Rules: amount ≤ trust_score × 100; max 3 simultaneous applied|approved loans. Default interest by tier if omitted: gold 4.5%, silver 6.0%, bronze 7.5%.

Status lifecycle: applied → approved | rejected → repaid | defaulted (and moratorium).

---

5. Admin — /api/admin (JWT + role=admin)

Method	Path	Description
GET	/merchants	List all merchants
PUT	/merchants/:id/trust-score	Manually override trust score
PUT	/loans/:id/:action	action = approve | reject
GET	/analytics	Platform analytics
GET	/dashboard	Alias of /analytics
POST	/analyze/:merchantId	Behavioral + Gemini analysis
POST	/analyze/batch	Batch behavioral analysis
GET	/alerts	Risk alerts feed

PUT /loans/:id/approve body: { "monthly_installment": 1000 } (optional, auto-computed otherwise). PUT /loans/:id/reject body: { "rejection_reason": "..." }.

---

6. References / Social Vouching — /api/reference (JWT)

Method	Path	Description
POST	/vouch	Create vouch for another merchant
DELETE	/vouch/:id	Revoke own vouch
GET	/incoming/:merchantId?	Vouches received
GET	/outgoing/:merchantId?	Vouches given
GET	/network/:merchantId?	Full social graph
GET	/can-receive/:merchantId	Capacity check (max 4 active vouches)
POST	/expire	Expire stale vouches (admin/cron)

POST /vouch body:

{ "toMerchantId": "<id>", "relationship": "supplier", "durationMonths": 6 }

relationship ∈ supplier|friend|neighbor|community.

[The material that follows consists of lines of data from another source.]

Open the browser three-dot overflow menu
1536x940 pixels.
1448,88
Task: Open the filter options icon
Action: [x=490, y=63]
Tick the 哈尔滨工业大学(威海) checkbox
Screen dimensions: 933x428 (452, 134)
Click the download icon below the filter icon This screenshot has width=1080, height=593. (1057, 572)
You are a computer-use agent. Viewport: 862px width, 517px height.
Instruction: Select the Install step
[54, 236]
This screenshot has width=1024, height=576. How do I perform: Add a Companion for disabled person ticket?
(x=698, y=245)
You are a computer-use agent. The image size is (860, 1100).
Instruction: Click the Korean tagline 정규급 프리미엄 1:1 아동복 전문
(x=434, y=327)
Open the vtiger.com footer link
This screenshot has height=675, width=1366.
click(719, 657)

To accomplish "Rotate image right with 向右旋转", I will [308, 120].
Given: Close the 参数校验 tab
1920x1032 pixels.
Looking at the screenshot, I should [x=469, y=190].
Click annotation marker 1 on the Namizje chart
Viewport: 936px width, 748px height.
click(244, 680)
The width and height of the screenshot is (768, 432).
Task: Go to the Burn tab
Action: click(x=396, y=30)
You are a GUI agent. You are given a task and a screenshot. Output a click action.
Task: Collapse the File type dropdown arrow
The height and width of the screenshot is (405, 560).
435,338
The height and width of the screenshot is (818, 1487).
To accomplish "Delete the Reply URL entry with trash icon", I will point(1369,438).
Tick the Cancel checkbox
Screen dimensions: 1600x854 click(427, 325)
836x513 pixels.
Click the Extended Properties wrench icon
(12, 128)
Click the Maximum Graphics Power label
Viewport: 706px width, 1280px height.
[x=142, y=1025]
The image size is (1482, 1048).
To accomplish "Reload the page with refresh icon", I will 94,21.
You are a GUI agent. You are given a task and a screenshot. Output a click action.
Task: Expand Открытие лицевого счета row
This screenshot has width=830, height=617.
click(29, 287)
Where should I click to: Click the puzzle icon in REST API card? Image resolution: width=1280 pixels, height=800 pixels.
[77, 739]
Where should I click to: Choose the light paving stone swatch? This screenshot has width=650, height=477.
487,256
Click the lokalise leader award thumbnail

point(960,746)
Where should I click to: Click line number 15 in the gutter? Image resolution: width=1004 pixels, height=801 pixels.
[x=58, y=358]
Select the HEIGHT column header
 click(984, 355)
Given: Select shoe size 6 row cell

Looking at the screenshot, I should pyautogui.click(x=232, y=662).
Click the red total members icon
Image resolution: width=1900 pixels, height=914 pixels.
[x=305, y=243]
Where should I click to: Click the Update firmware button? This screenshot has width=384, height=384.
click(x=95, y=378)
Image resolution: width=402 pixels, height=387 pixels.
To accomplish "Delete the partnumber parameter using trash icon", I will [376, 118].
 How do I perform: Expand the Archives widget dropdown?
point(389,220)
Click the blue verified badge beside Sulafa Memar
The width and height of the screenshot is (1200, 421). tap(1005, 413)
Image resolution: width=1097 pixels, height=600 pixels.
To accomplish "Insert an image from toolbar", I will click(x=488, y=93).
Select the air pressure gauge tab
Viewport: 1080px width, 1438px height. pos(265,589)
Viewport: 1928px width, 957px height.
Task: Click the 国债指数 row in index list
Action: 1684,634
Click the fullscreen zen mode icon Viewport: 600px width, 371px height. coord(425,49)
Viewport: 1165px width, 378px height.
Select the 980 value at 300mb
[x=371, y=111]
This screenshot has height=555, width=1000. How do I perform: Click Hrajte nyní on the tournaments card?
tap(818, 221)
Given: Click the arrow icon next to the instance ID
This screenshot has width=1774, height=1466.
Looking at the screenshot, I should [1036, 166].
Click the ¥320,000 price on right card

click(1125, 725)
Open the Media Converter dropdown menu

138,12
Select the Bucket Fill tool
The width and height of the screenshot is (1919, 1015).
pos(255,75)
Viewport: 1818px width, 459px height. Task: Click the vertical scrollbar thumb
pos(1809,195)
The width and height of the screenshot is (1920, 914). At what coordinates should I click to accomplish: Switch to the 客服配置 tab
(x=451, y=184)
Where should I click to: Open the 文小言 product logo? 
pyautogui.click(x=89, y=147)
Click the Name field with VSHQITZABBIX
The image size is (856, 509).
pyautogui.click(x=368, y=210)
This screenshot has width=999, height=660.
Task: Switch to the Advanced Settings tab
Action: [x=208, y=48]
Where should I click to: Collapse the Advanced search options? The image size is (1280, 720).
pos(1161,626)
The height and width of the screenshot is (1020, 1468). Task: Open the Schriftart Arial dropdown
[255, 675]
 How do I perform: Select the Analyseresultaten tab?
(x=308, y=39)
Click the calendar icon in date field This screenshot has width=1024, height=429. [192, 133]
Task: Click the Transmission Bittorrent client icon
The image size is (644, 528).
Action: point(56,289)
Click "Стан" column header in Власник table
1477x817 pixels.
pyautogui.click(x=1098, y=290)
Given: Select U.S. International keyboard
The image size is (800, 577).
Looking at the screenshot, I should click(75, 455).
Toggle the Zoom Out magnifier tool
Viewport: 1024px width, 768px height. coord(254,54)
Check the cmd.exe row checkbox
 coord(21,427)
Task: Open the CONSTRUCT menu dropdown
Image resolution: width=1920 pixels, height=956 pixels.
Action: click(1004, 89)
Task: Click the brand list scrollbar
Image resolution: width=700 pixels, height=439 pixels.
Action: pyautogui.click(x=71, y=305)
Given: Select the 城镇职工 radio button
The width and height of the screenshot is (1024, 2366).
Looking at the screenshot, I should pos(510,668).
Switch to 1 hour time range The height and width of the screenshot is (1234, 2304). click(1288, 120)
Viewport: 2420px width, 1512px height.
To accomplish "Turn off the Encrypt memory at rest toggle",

Scoring: each active vouch = +5 trust points, capped at +20 (max 4 vouchers).

---

7. Trust Relationships — /api/trust (JWT)

Method	Path	Description
POST	/add-guarantor	Add a guarantor
GET	/my-guarantors	People guaranteeing me
GET	/my-guarantees	People I guarantee
PUT	/update/:id	Update relationship trust
DELETE	/remove/:id	Remove relationship
GET	/admin/network	Admin: full trust network

---

8. Hardship Claims — /api/hardship (JWT)

Merchant:

Method	Path	Description
POST	/submit	Submit a claim
GET	/my-claims	My claims
GET	/claim/:id	One claim

Admin:

Method	Path	Description
GET	/admin/all	All claims
PUT	/admin/verify/:id	Verify / reject (body: { status })
GET	/admin/stats	Aggregate stats

event_type is free text (e.g. flood, medical, theft). verification_status ∈ pending|verified|rejected. Verified claims grant a loan moratorium.

---

9. Psychometric — /api/psychometric

Method	Path	Auth	Description
GET	/questions	—	Get the questionnaire
POST	/submit	JWT	Submit answers (Likert 1–5)
GET	/profile	JWT	Current scores for this merchant

POST /submit body:

{ "answers": [ { "questionId": "Q1", "value": 4 }, ... ] }

Returns: { conscientiousness, risk_aversion, psychometric_score } (each 0–100).

---

10. AI Insights — /api/ai

Method	Path	Description
POST	/insights	Mock Gemini-shaped insights based on score
GET	/health	Health check for the AI service

POST /insights body: { "score": 82, "context": {} }. Returns { success, model, insights: string[], raw: { candidates, usageMetadata } }.

---

11. Health / Root

Method	Path	Description
GET	/health	Server health + uptime
GET	/	API banner

---

Error Codes

Status	Meaning
400	Validation / bad input / duplicate key
401	Missing or invalid JWT
403	Authenticated but lacks role
404	Resource or route not found
429	Rate limit exceeded (auth routes)
500	Internal server error

---

Trust Score Formula (server-computed)

final_score = empirical*0.30 + behavioral*0.25 + psychometric*0.15
            + assets*0.10   + vat*0.10        + payment_history*0.10
            + social_boost (capped at +20)

Tier: ≥75 → gold, ≥50 → silver, else bronze.